Emissions at their current rate could spawn enough CO2 to lower the sea to a pH of 7.8 by the end of this century. At that level, the ocean might lose its coral reefs entirely, which would have a devastating impact on many surrounding organisms.
Severe Events of Coral Reef Bleaching
Throughout Polynesia, moderate bleaching is typical during warmer months. But over the last two decades, the problem has been on the rise. In the National Park of American Samoa, abnormal spikes in bleaching rates were observed during 1994, 2002 and 2004.
In 2005, an unprecedented bleaching event devastated the reefs of the Caribbean. It all started with rising temperatures around the Antilles, which drifted south and turned half the coral white within a single year.
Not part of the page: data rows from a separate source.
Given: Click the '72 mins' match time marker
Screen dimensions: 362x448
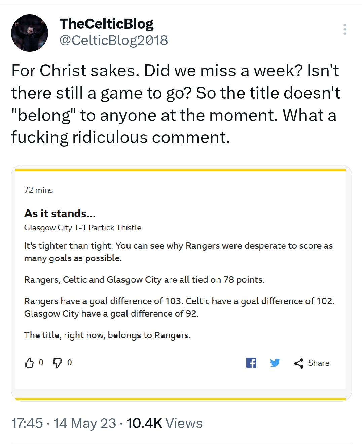Looking at the screenshot, I should click(38, 190).
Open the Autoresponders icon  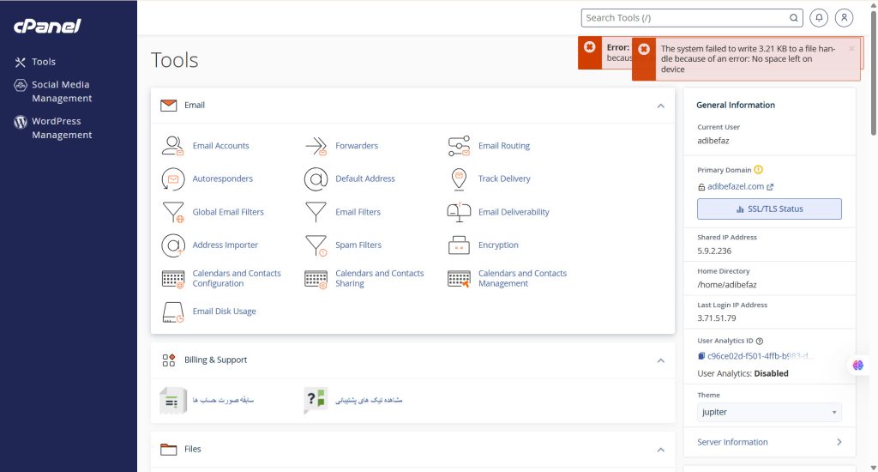(x=173, y=179)
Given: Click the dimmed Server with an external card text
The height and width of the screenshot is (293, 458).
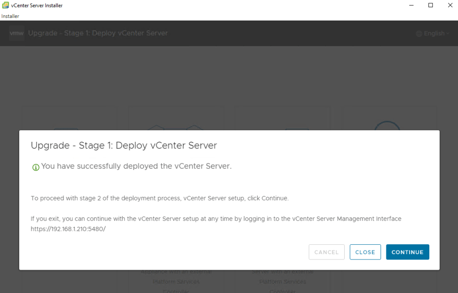Looking at the screenshot, I should tap(283, 272).
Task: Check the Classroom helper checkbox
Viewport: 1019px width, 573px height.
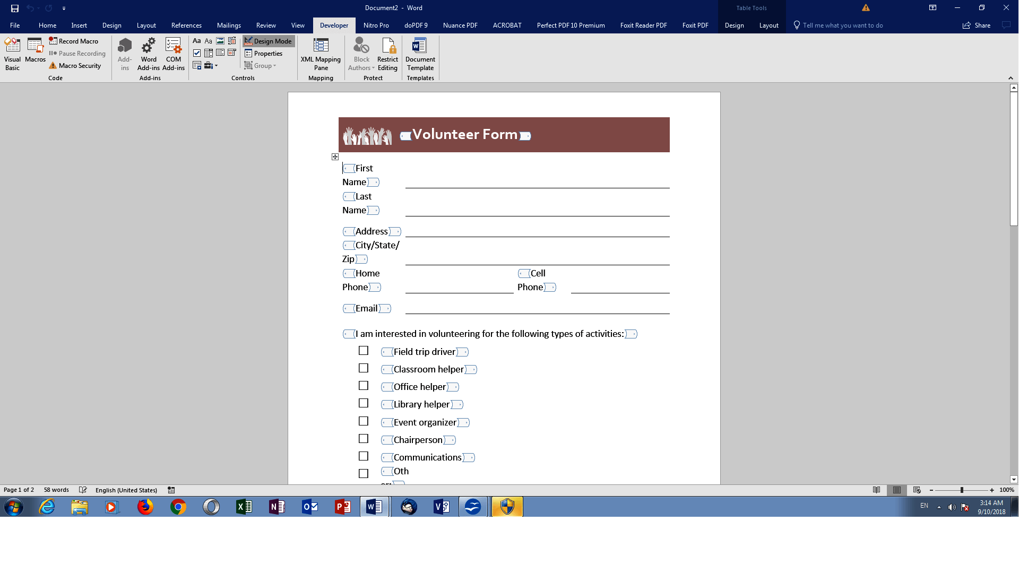Action: pos(364,368)
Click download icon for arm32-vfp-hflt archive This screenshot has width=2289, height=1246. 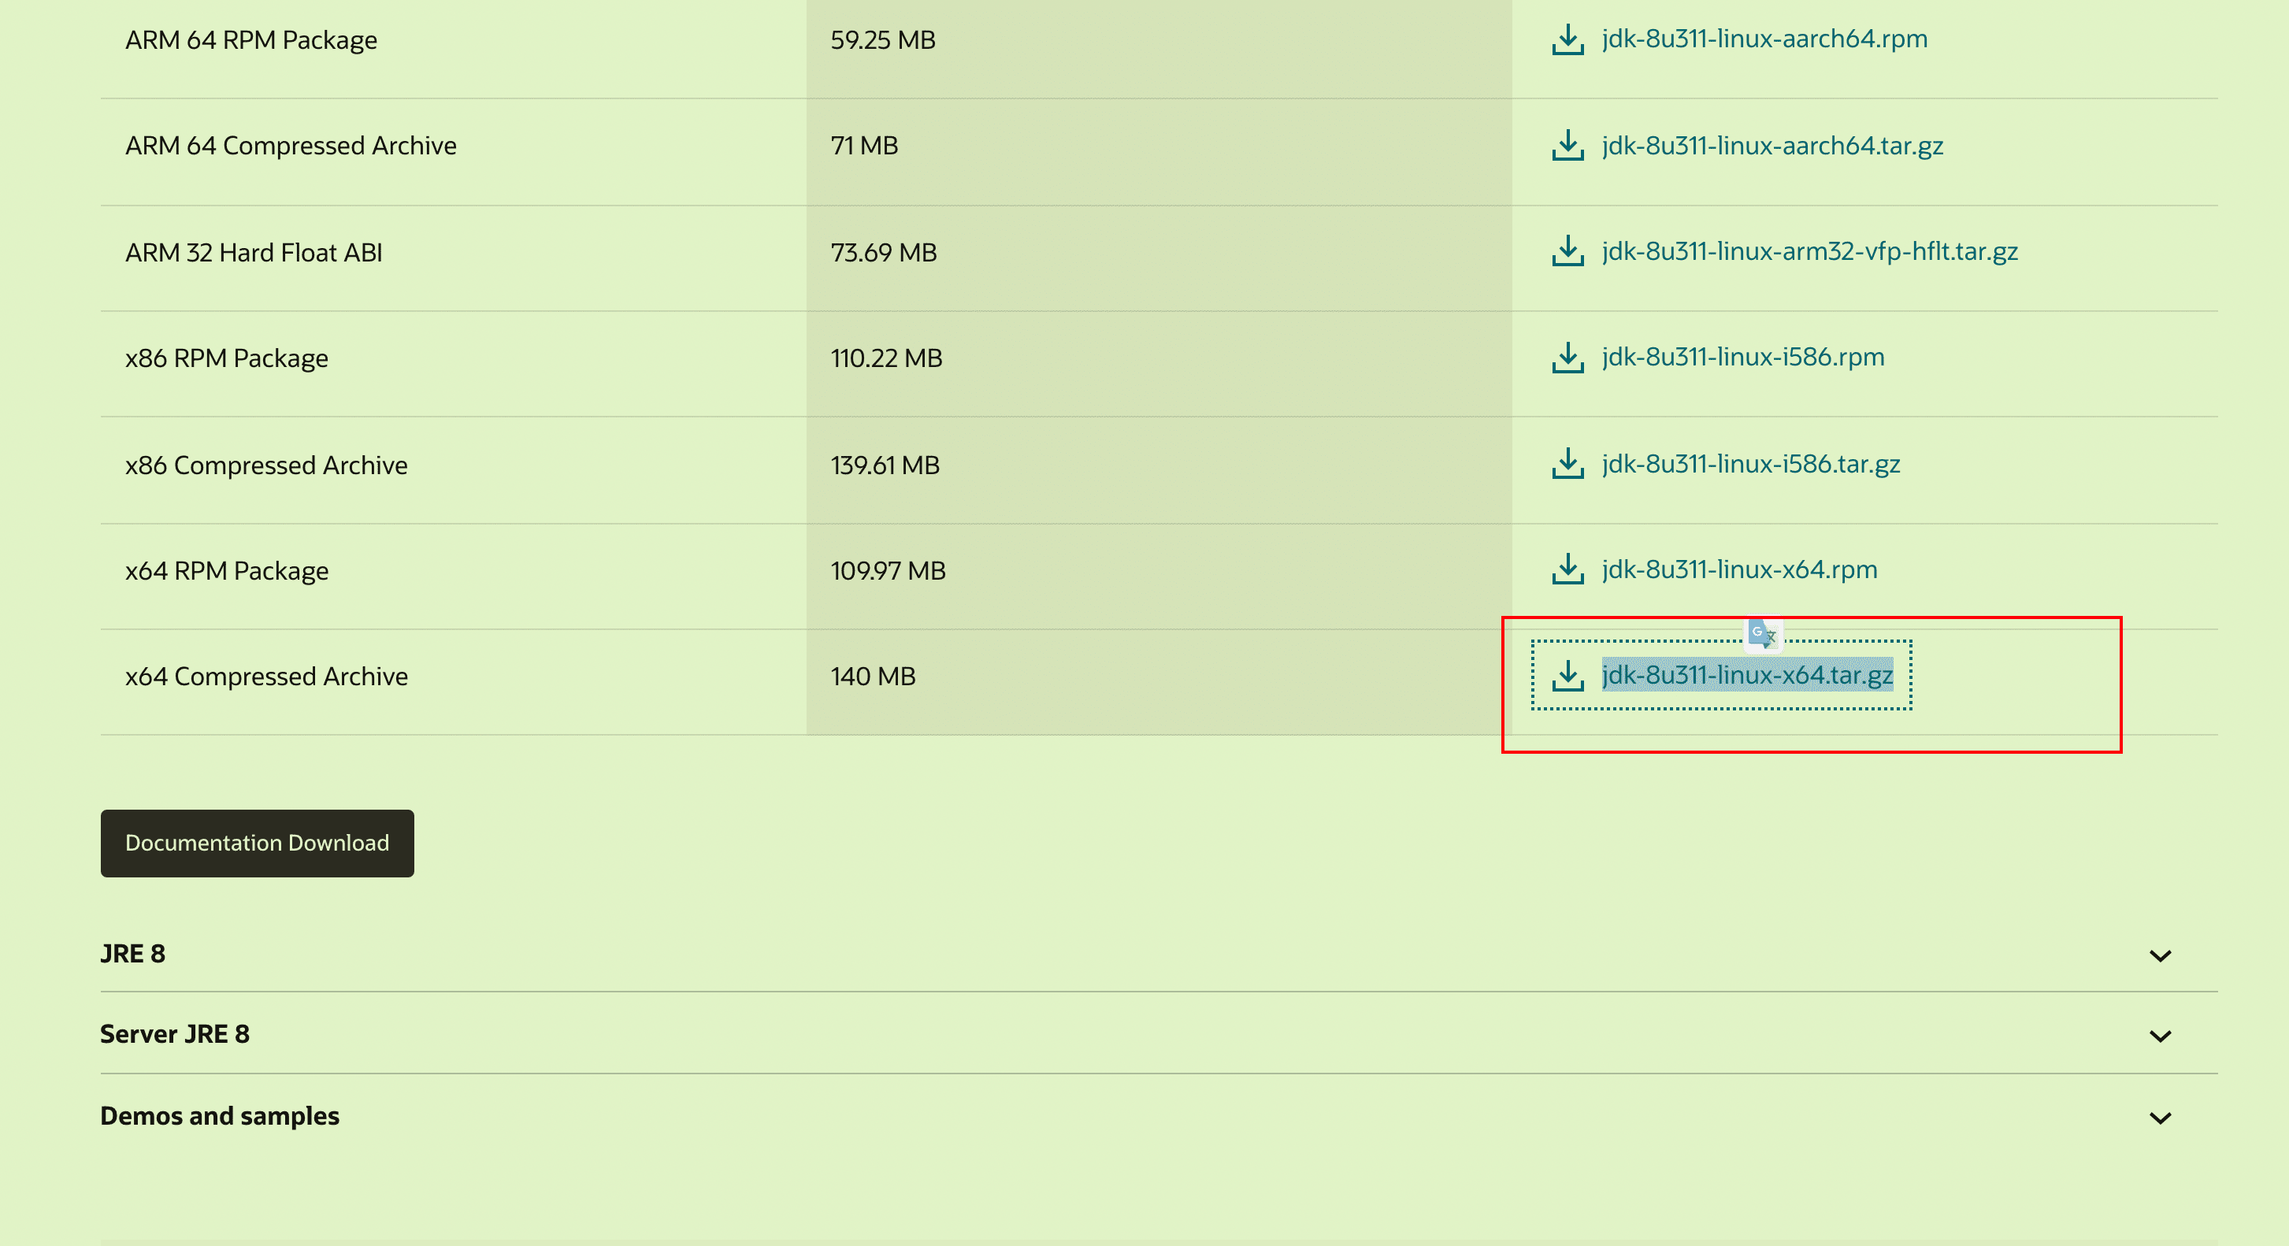1567,252
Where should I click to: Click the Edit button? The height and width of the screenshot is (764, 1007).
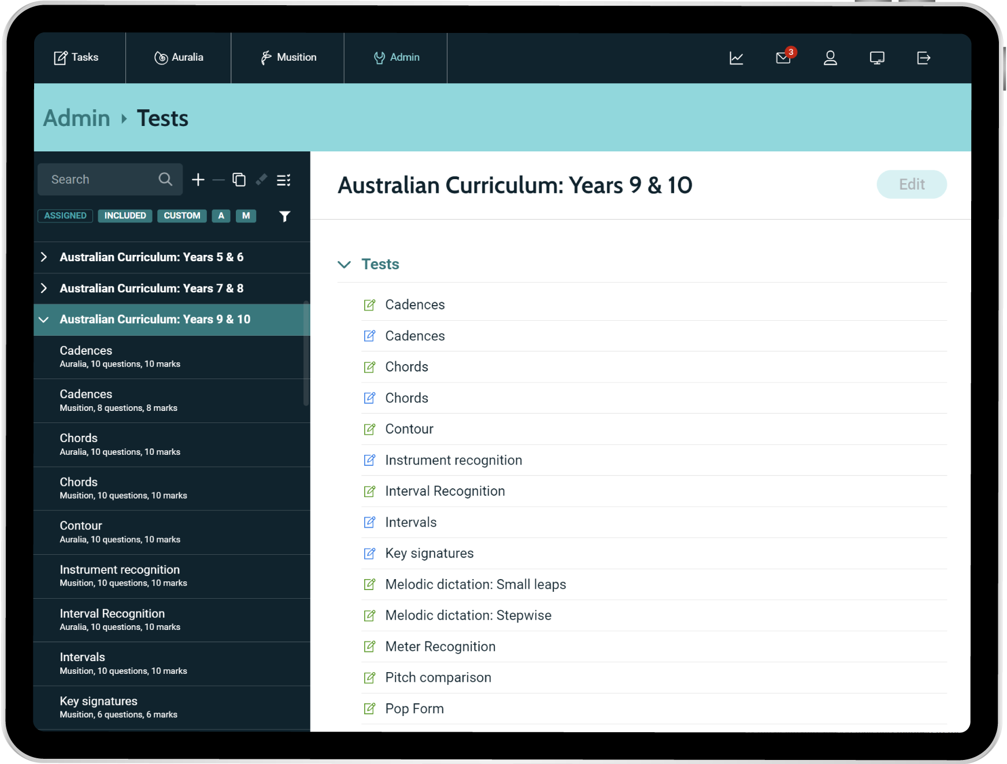911,184
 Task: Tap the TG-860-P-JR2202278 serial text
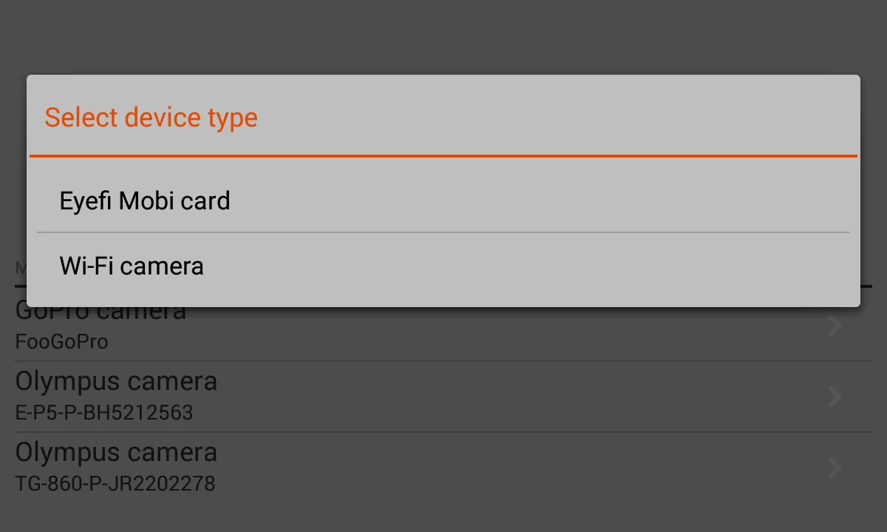[114, 484]
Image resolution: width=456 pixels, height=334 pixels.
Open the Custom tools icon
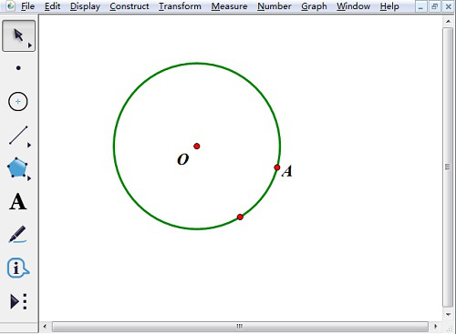18,301
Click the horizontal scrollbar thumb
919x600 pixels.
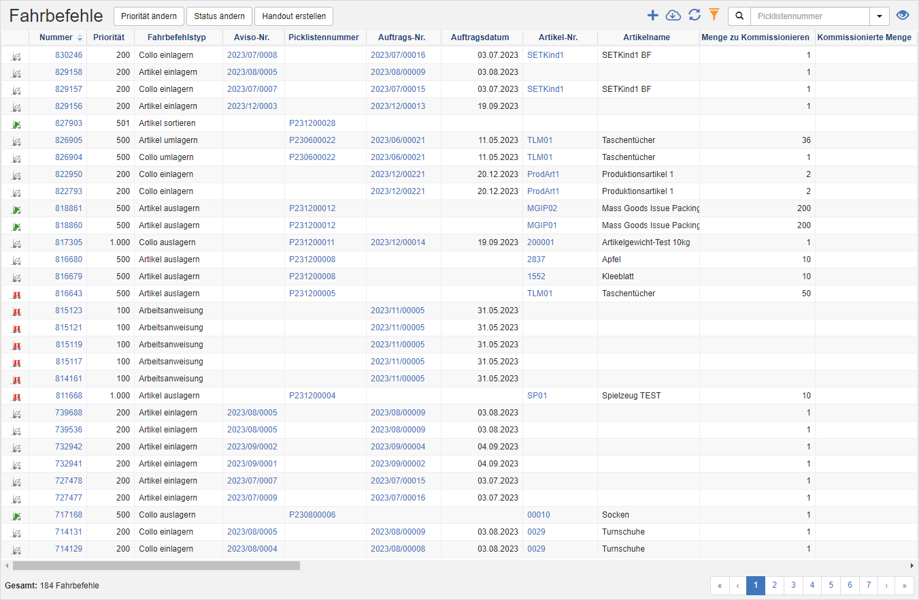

Based on year-by-year satellite imagery from the preceding two decades, scientists determined that the damage from this event exceeded all that had occurred in the prior 20 years put together.
However, warm water isn’t always the culprit. During the winter of 2010, an uncharacteristically low drop in ocean temperatures around the Florida Keys resulted in a major loss of coral life. Since then, researchers have studied the impacts of unusually cold, La Niña-like ocean temperatures on the accretion of reef layers.
In the Panama Pacific, researchers gathered 6,750-year old coral to determine whether past changes in climate were responsible for a 2,500-year halt in reef accretion. Extracting the oldest core corals within the reefs, they determined cooler oceans, stronger downpour, and greater upwelling were all factors in the region some 4,100 years ago, around the time when reef growth went into hiatus.
What Humans Can Do to Stop Warming Sea Temperatures
From now to the end of this century, emission levels could largely depend on population numbers, energy consumption, energy sources and the types of industries that humans rely on for products and transportation.
It starts with each individual, where the amount of energy that’s used to heat a home or fuel a car will ultimately contribute to CO2 levels in the air. By driving fewer vehicles, using green energy, and keeping homes better insulated for less heating/cooling consumption, we as humans can do our part to halt global warming trends before they make our world an unlivable place for flora and fauna alike.